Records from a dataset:
..........
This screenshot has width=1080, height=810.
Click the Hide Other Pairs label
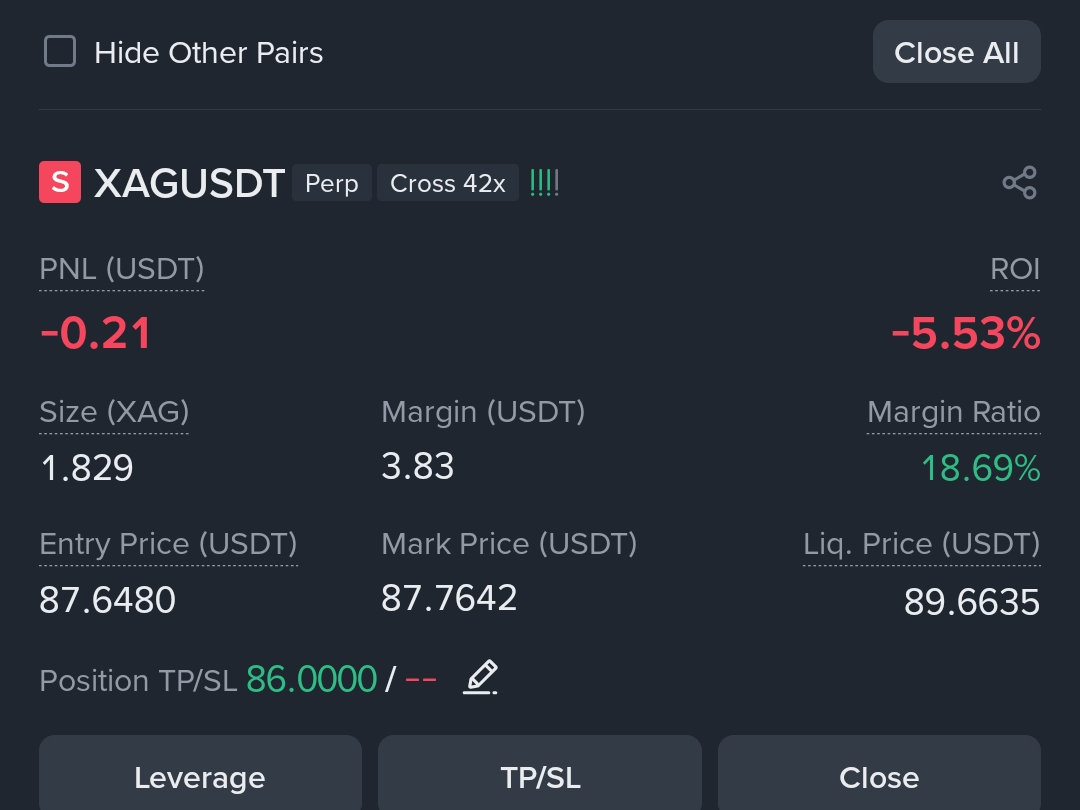209,53

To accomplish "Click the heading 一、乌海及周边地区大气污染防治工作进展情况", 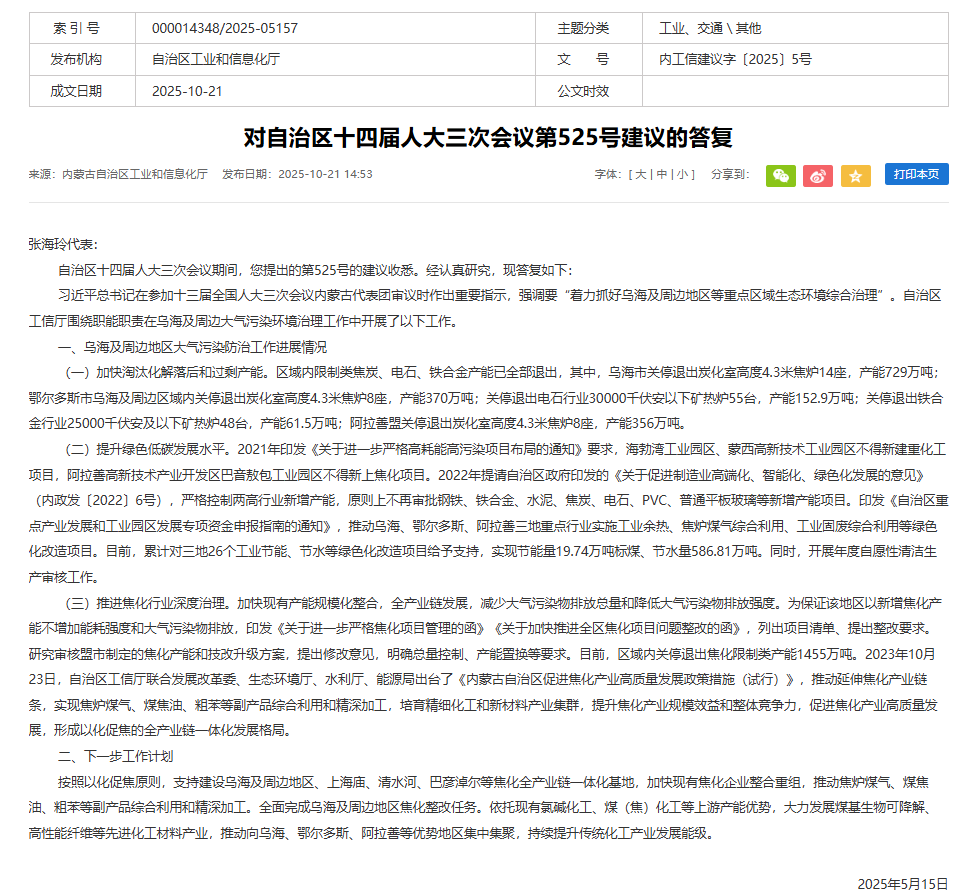I will pyautogui.click(x=192, y=347).
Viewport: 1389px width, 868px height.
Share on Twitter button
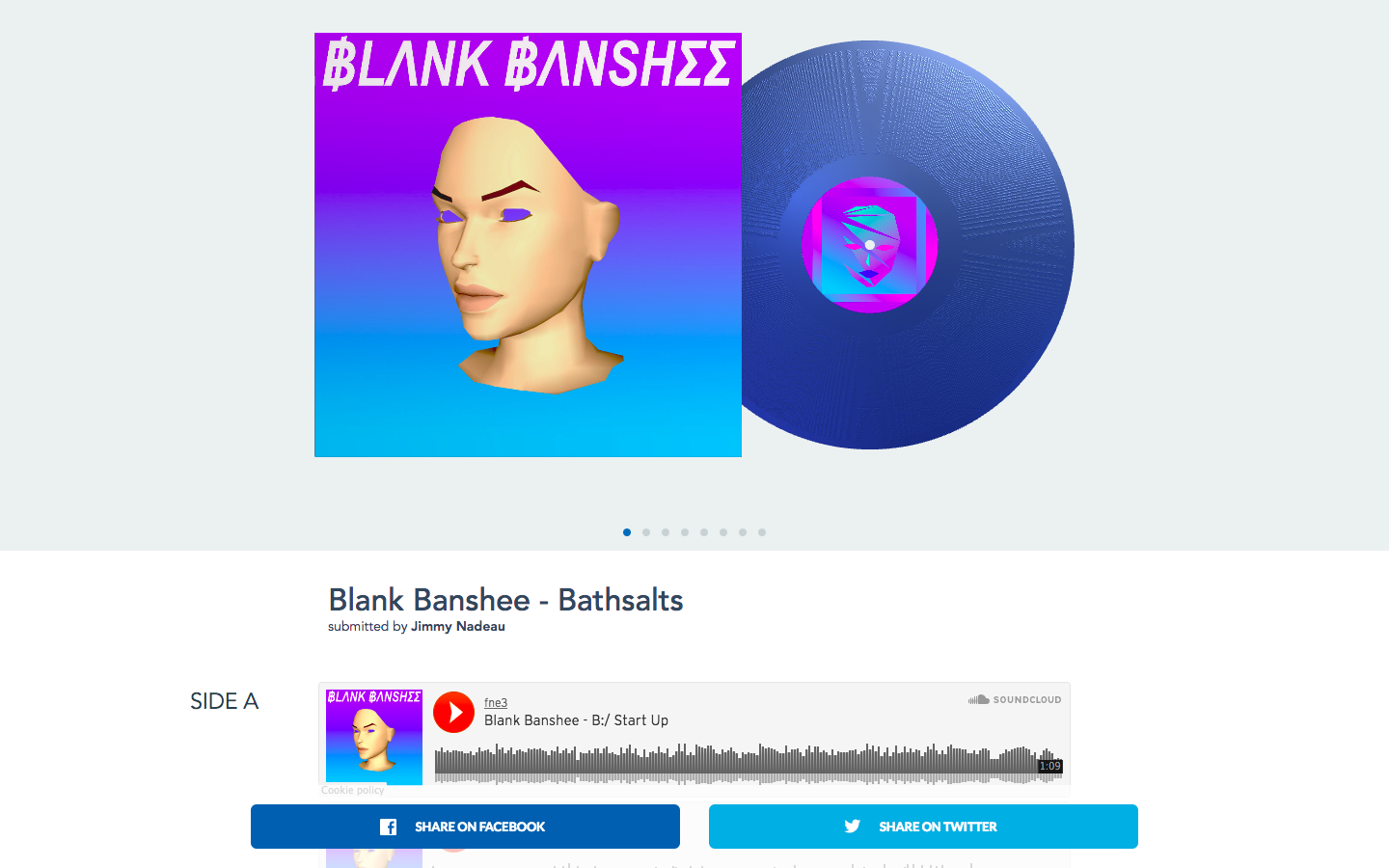click(923, 827)
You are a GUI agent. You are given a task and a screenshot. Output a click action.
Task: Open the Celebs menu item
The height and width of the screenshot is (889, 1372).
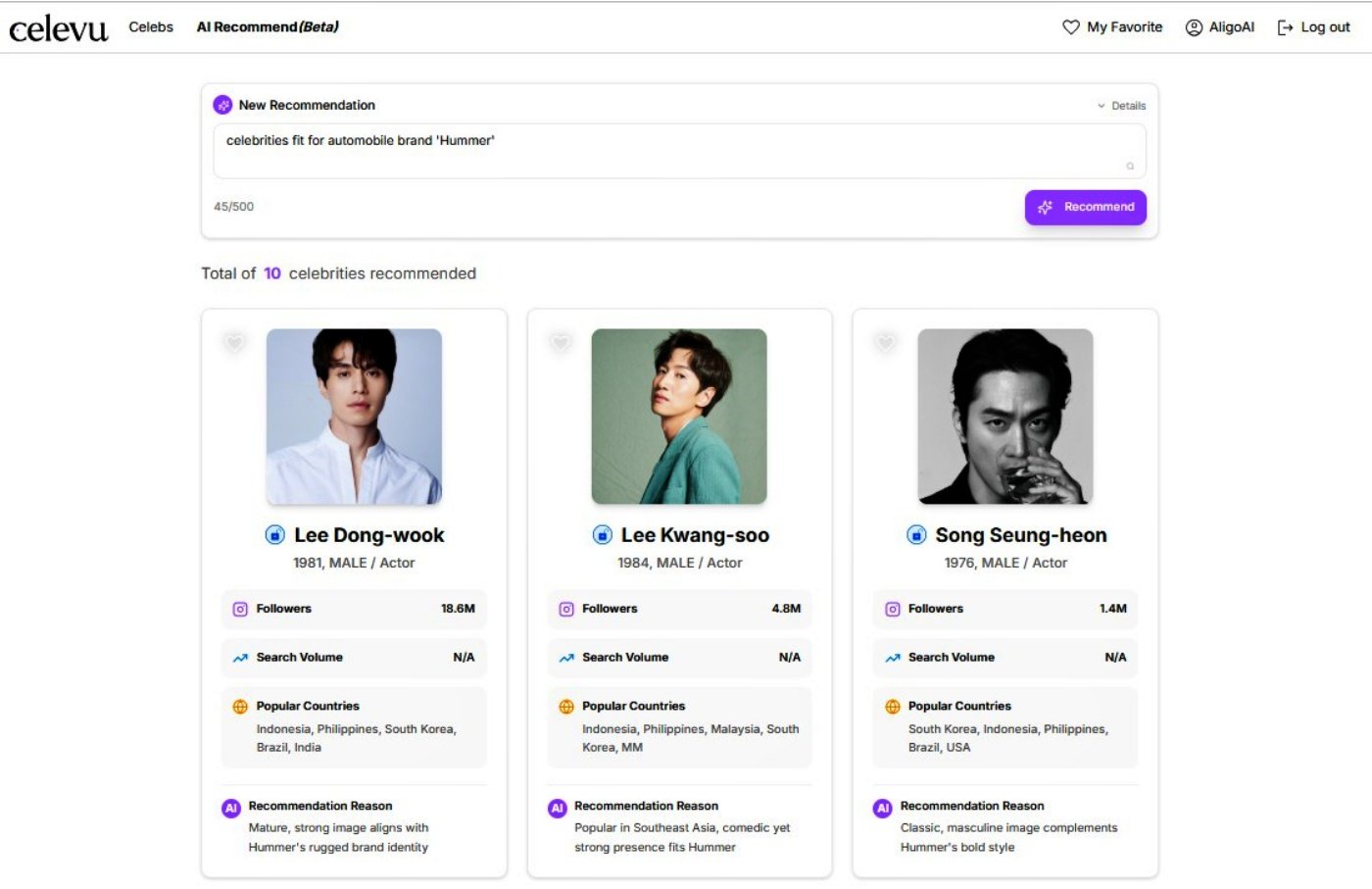(x=151, y=27)
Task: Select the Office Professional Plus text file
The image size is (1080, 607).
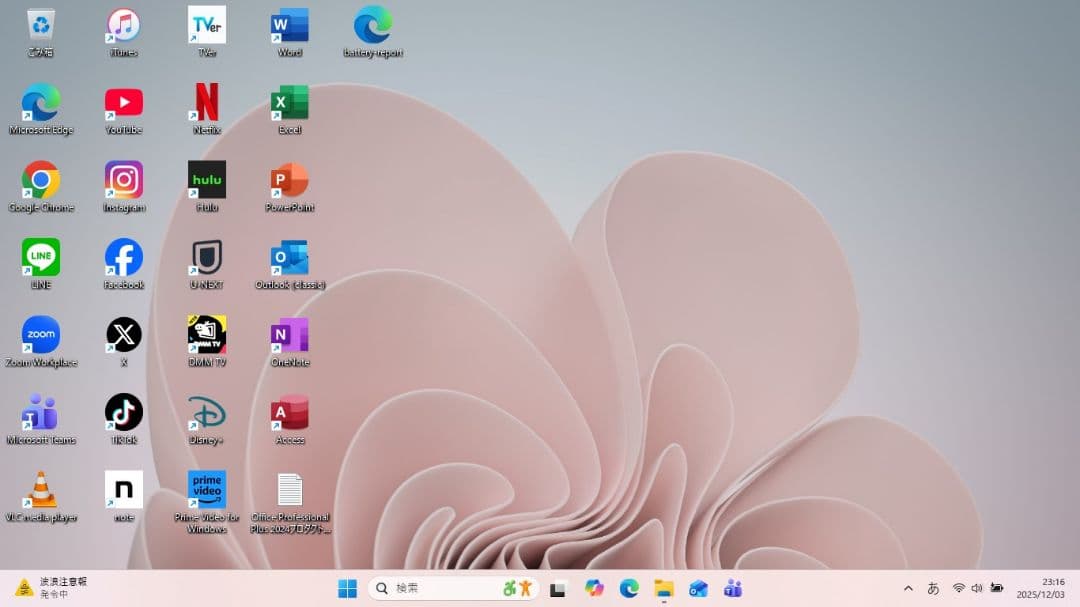Action: click(x=290, y=490)
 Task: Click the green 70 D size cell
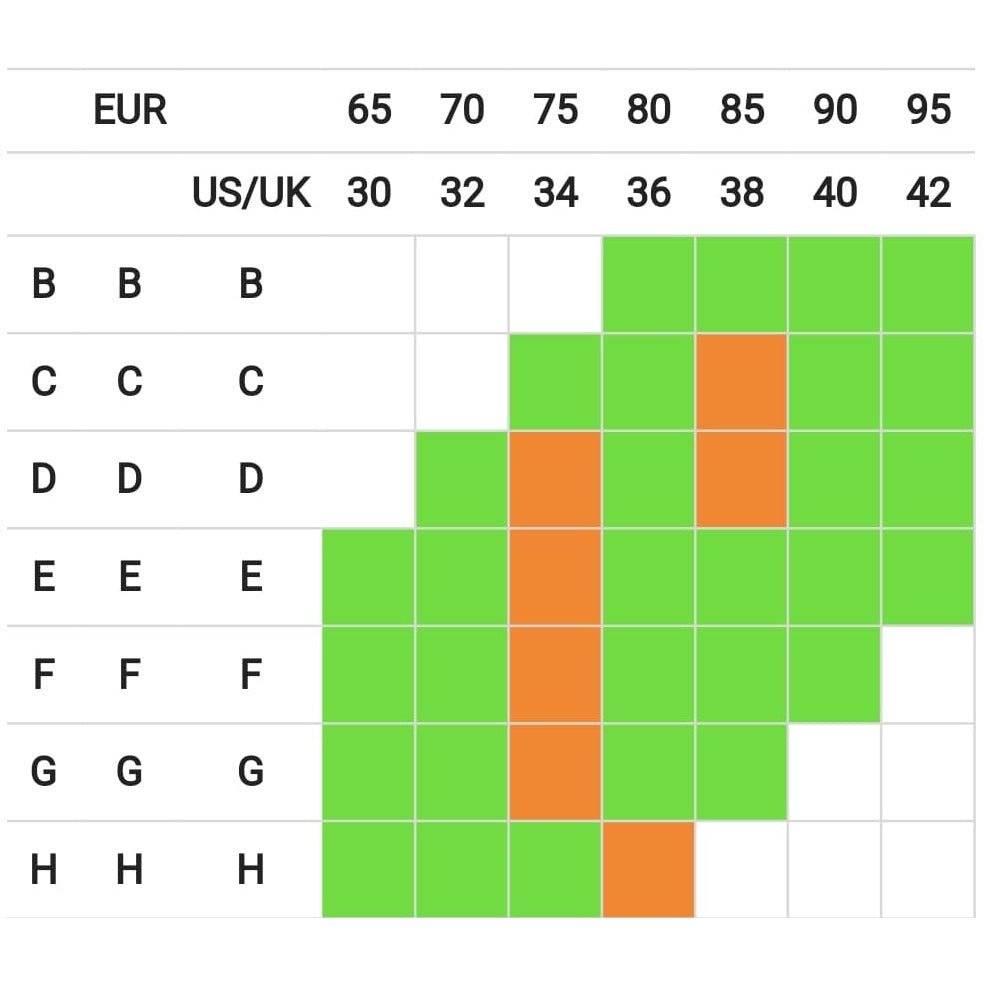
..........
_Work task_
Working down from the line with "The height and", copy each line exactly until the last line of the entries, which is also included. Omit the pictures.

_Response area_
The height and width of the screenshot is (889, 1372).
(x=151, y=27)
Task: Select the Office Professional Plus text file
The image size is (1080, 607).
Action: click(x=290, y=490)
 Task: Click the green 70 D size cell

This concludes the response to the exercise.